Was Armada unstoppable or Mang0 subpar?

The Melee Grand Finals set at EVO 2017 between Joseph "Mang0" Marquez and Andreas “Armada” Lindgren may not have been the exhilarating match spectators had been hoping for as it was clearly one-sided in favor of Armada. Melee as a spectator sport, is a game that is enjoyed most being competed at its’ highest amplitude. The set between Armada and Mang0 came across as anything but that. Mang0 was clearly distressed as the games continuously swung towards Armada, and as a result, appeared defeated before the set was finished. Specifically, it was Armada’s irreproachable edgeguarding that was the clear ingredient in defeating Mang0 in the Grand Finals. Bottom line, Armada’s gameplay was simply consistent and flawless, so much so that it through a normally consistent Mang0 off his game.

Character Representations

EVO 2017 showcased some fairly enjoyable and refreshing character representations in Smash 4, specifically. Given the high entrant count, surpassing 1,500 players, EVO was bound to come in contact with “lower tier” characters which made for some interesting sets. Most of the representations came from Japanese players, who in history, gravitate towards more gimmicky characters. Many fans either in-person or online had the pleasure of seeing characters such as Toon Link, Duck Hunt, Jigglypuff, and Pit, being represented at a high-level for the first time. Unconventional tournament characters shook up the battleground, utilizing a wide variety of unseen combos, often troubling higher caliber players. Japanese player Tomoyasu “Earth” Yamakawa’s set against Chris “WaDi” Boston showed just that. Earth’s Pit took a more seasoned WaDi and his Mewtwo to Game 3, in one instance reflecting a charged shadow ball to take a quick stock from the American.

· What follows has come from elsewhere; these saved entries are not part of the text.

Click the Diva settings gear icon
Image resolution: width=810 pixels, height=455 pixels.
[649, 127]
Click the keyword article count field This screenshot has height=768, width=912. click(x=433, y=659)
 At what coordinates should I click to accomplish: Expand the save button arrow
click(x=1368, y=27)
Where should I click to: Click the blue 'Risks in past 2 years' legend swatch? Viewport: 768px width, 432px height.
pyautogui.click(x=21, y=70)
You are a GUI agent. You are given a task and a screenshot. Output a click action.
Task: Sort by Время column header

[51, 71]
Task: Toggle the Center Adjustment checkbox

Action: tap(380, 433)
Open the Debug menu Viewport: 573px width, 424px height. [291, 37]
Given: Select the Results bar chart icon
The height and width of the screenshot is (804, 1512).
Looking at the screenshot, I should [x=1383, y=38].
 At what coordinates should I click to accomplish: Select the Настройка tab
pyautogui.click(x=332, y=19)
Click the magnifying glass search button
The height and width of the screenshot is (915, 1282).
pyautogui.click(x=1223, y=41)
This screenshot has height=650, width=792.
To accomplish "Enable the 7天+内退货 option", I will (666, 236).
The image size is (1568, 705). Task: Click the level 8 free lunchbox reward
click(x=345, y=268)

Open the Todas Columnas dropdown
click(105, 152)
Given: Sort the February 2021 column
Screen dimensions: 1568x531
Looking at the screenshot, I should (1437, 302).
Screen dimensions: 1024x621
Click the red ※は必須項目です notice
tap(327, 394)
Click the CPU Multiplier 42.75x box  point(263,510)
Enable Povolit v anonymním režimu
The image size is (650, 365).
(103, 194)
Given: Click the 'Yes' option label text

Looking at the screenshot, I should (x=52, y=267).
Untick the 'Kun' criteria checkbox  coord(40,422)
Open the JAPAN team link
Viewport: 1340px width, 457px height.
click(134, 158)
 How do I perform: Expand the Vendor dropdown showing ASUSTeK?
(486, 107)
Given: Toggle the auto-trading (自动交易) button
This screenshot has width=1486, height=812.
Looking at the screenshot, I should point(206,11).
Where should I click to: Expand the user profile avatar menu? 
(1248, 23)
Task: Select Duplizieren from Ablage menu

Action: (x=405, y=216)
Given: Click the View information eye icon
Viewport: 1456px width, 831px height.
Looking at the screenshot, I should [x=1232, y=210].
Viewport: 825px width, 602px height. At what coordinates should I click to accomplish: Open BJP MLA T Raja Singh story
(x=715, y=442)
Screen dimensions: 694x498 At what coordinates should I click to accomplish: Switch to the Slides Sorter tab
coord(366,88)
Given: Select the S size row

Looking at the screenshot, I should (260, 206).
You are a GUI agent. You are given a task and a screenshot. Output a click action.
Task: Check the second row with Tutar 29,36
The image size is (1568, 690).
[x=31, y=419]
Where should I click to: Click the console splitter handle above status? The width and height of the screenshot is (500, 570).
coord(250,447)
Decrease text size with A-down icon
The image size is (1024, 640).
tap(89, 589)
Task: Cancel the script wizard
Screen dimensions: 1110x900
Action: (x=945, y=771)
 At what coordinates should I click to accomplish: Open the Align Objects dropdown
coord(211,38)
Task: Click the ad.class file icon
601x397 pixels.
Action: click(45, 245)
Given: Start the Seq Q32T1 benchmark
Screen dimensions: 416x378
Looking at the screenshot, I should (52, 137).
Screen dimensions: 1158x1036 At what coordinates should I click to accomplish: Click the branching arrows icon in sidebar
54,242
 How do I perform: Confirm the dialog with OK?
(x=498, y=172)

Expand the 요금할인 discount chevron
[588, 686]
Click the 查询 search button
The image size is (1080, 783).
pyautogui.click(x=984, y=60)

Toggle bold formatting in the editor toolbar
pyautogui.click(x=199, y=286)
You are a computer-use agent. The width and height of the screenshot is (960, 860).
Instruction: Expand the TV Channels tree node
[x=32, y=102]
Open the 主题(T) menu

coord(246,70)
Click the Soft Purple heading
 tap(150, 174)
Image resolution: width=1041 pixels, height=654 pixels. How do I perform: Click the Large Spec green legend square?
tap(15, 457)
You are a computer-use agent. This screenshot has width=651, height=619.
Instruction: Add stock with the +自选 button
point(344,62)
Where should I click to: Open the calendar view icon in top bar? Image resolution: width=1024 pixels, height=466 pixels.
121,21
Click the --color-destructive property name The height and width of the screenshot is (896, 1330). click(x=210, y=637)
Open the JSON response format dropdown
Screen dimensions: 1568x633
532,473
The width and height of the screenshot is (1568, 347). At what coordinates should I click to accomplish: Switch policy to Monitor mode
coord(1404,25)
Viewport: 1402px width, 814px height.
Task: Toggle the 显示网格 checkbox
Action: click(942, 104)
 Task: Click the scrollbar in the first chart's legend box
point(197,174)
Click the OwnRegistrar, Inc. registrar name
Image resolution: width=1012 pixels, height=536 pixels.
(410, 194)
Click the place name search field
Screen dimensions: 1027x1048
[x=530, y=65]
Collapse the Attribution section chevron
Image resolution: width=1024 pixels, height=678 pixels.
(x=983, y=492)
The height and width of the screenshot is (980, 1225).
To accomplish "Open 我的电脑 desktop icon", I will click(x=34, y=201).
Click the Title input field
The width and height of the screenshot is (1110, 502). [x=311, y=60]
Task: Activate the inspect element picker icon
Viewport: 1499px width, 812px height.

Seeing these characters appear in tournaments and performing well is absorbing and original, nonetheless at EVO.

You Never Know What’s Going to Happen

Commentators mentioned this throughout the course of the tournament, and it was never more true than EVO 2017. Ryan “The Moon” Coker-Welch was one of the individuals to come out of the woodworks for a major run. A Melee Marth main, projected to finish near the top-16, The Moon, wrestled through an unforgiving lower bracket, crossing swords with James “Duck” Ma and Daniel “ChuDat” Rodriguez, discharging both from EVO before squaring up against his greatest challenge, William “Leffen” Hjelte. Leffen, widely considered to be a class above the majority of Melee players, including The Moon, was thwarted in Game 3 and eliminated in a sheer demonstration of professional Marth gameplay.

Evolution of Smash

Melee, released in 2001, is the oldest game to still be competed at a major level. 16 years later, Melee packs stadiums and surpassed an online viewer count of 150,000 concurrent viewers during this year’s finals. Primarily accredited to the evolution of the game over the years is the discovery of new exploits, techniques and tactical advantages that has enabled the game to grow beyond what developers had ever intended. Although there is a feeling that Melee is beginning to stagnate, Super Smash Bros fans can finally look up to it’s predecessor, Smash 4. Smash 4, comparatively new to Melee, has only been around for roughly three years. At EVO 2017, spectators observed first-hand the game evolving. Players utilized techniques and strategies that thicken competition and overall raise the skill ceiling for the game.